We’re at the point right now where CGI needs to figure out where it wants to go. Is there any reason to create art on a computer when it just ends up looking like paint on a canvas? Maybe so, if the result is as natural and enticing as that of Brandon Dorman. I seriously doubt that anyone who picked up this book on a whim would leap to the conclusion that it was done entirely digitally. Indeed, there’s been a lot of care taken with these images. The two-page spread I was particularly fond of involved the moment when the Wizard changed a cockatoo into a section of chalk. A rainbow-swirled piece sits neatly on some stone as the old man’s cracked and blackened fingernails delicately reach to pick it up. Taking into consideration Dorman’s eye for light, textures, and details, this is wizardry of an entirely different sort.

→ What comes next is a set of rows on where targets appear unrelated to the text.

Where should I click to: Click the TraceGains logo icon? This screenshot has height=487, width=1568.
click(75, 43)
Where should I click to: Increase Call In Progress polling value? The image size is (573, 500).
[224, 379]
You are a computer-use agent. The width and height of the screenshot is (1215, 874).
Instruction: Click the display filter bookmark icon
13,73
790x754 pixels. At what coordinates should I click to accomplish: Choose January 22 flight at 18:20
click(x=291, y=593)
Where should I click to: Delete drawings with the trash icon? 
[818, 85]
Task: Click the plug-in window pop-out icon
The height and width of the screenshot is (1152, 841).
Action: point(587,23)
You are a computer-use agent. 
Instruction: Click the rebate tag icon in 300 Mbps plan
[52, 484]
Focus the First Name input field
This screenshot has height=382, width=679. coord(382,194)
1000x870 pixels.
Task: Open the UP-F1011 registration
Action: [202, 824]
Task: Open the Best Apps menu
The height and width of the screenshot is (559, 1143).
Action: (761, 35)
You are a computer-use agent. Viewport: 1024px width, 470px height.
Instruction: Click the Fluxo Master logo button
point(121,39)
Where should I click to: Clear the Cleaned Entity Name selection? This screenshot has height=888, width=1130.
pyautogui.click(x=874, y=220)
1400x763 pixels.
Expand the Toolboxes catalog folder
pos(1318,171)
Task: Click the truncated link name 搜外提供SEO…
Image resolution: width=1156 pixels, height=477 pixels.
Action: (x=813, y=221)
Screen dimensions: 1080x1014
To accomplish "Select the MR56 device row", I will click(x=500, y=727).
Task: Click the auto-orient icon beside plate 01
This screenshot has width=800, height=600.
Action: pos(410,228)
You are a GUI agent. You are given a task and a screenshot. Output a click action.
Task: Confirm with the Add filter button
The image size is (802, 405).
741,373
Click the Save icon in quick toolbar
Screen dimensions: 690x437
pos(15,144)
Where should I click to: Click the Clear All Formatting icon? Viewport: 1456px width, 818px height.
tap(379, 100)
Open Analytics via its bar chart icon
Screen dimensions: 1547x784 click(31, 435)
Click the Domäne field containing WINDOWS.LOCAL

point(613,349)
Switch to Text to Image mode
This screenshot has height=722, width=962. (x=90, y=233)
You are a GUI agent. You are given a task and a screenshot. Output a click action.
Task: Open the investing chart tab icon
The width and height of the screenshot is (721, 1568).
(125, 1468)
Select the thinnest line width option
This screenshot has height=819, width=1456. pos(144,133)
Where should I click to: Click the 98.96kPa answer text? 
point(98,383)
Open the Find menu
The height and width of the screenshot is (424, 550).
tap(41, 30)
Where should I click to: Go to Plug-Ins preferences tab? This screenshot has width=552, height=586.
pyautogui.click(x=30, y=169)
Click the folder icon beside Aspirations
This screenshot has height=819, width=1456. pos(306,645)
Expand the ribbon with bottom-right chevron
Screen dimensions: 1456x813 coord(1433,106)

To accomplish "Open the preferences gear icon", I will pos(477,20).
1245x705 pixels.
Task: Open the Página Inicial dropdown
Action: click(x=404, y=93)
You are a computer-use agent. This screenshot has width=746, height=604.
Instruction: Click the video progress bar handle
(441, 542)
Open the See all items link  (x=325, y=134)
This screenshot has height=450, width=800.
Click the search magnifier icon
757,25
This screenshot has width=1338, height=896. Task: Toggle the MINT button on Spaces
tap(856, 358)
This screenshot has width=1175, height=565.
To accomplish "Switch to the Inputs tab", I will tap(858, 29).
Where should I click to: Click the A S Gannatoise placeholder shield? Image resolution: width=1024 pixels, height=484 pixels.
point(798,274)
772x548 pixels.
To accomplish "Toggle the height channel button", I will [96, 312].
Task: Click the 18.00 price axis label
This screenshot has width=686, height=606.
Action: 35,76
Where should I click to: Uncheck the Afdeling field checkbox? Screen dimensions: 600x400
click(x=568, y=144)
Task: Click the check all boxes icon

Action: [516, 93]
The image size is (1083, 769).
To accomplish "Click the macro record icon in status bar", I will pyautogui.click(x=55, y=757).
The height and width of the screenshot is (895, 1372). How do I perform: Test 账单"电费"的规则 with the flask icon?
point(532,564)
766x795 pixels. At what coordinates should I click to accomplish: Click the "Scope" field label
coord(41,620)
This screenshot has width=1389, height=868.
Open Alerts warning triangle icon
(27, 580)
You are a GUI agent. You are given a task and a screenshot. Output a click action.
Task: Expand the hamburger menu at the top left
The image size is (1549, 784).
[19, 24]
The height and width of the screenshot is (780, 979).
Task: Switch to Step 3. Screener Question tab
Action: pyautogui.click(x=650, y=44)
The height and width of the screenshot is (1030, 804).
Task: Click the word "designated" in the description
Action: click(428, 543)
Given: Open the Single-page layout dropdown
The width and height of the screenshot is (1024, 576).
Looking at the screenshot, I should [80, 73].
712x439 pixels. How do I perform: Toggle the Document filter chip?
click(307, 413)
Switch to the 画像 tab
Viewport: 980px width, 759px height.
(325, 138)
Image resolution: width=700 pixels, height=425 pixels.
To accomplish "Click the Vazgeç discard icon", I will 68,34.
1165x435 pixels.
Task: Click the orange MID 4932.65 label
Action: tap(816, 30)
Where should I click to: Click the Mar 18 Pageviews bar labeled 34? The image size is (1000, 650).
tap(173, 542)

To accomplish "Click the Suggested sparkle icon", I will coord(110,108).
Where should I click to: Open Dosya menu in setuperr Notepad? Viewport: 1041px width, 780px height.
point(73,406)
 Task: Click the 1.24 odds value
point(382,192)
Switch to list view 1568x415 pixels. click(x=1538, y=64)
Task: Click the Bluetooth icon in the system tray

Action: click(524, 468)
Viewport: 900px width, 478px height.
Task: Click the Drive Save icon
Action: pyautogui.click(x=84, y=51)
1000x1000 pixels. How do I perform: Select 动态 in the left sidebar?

Dorman’s Wizard is an odd fellow. Prelutsky makes it pretty clear right from the start that he’s a nasty nut. But though a supposedly "tangled beard hangs from his chin," Dorman chooses to go the Gandalf/Dumbledore route at first and give his wizard a smooth almost creamy kind of facial hair. Vanilla pudding wouldn’t be a bad description. Basically, the Wizard starts out looking like a nice guy, somewhat at odds with the writing. Only as the story continues do we notice how gnarled and gross his long fingernailed hands are. Yet as he turns a frog into a variety of objects and creatures, the man’s features begin to harden. By the time he stands in front of the window observing the now returned frog sitting on his fingertips, his eyes are definitely cold and his smile cruel. The end leaves you with few doubts as to what the villain’s next move will be. The text lacks the bone-chilling warnings of such poets as Shel Silverstein (I am still convinced that the gypsies will be after me any day now) but it’s strong enough to stand alone in this new set of packaging.